How I escaped my 'cult' in lockdown


*A summary of an article published on The Telegraph on July 1, 2020*


https://www.telegraph.co.uk/women/life/escaped-cult-lockdown/

Edit - Main-points
- The author Jasmine (names has been changed, ) was recruited by two young recruiters outside Salford University Library last March to attend a bible study meeting.

- The recruiters asked lots of big questions e.g. If you could have coffee with God, what would you ask? They are part of world peace organisation and offered friendship.

- later Jasmine attended their meetings, sermons and study groups for several hours each day. Knowing LMH as founder of SCJ in 1984 and he is part of the end time movement, SCJ are on mission to recruit more people from UK universities.

- there were 40 people in her group and divided into 5 smaller groups. Jasmine became assistant leader and taught bible after being trained.

- Gradually Jasmine spent 90% of time in SCJ activities - meetings, evangelism, twice weekly sermons. Eventually her uni work suffered, and she only slept 4 hours a night. feeling exhausted, and no time and energy to think properly and rationally - one way to keep recruits loyal to SCJ.

- Her previous idea about faith and God replaced with SCJ belief - they are helping world peace and only ones to survive end of the world.
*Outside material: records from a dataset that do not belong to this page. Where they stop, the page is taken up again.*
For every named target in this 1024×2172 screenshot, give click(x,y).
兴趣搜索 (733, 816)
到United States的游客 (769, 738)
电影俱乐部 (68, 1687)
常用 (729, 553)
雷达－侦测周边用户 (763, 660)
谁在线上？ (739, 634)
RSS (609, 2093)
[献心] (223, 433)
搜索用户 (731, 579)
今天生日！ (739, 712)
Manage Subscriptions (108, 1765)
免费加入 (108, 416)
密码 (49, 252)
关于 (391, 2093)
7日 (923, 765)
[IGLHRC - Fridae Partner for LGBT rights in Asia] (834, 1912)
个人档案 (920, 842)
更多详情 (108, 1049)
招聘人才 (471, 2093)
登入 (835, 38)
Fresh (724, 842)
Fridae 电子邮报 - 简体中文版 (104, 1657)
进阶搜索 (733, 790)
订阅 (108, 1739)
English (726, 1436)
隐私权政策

- everything changed in Feb when pandemic broke out. Jasmine felt very uncomfortable with things she was asked to do - policing new recruits and reporting them to cell leaders if they broken the rules - not turning up to bible study/meetings, not siting properly in praying position, not saying Amen, not doing SCJ homework etc. SCJ rules are very rigid, as ways to control people, even rules about what to wear during sermons. They condition us to ignore our instinct to ask questions.
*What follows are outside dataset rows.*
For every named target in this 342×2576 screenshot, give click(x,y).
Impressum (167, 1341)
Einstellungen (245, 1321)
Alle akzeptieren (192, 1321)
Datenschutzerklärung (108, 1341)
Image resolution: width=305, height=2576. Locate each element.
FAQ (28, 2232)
- One evening in Feb, after BBC News exposed SCJ, Jasmine was shocked to see SCJ putting people's health at risk. At the same time, her tutor concerned about her missing tutorials and was falling behind her work.

- As death reported each day, SCJ believes God is close to picking 144000 devotee who would survive and live forever. Jasmine was terrified and feared that she may not be the chosen one,

- Later bible studies were cancelled and group communication moved to Telegram App. They watched pre-recorded sermons by LMH, but they are repeated and less impactful. Doubts overwhelmed Jasmine. She had more time during lockdown and started to scrutinise about LMH and the group. She finally realised she was part of a cult. But she had no one outside SCJ to rely on or to help because no one knew she was part of SCJ.

- She sought help from her tutor and broke down in tears. She got connected to uni wellbeing team with family survival trust to help cult victims. Jasmine cut her ties with the cult, changed phone numbers and social media and went home to Surrey.

- Later she learnt that 2 leaders turned up at her uni, demanding to see her, but her flatmates turned them away. Because she forgot to block cult leaders from uni email, they emailed jasmine a lot which frighten her since they are so persuasive. She was paranoid of being followed. Her trust is absolutely broken after knowing everything they taught was all untrue.

- Jasmine felt free and spent time at home to recover, even though she lost part of her identity which bound up with the cult. She knew another woman in the group left too and she bet more have left since.

- SCJ have been recruiting at universities in Birmingham, London and Manchester, telling people they are on a mission to save the world.

-You can be the smartest person on campus, but the recruiters can still get to you by making you feel special.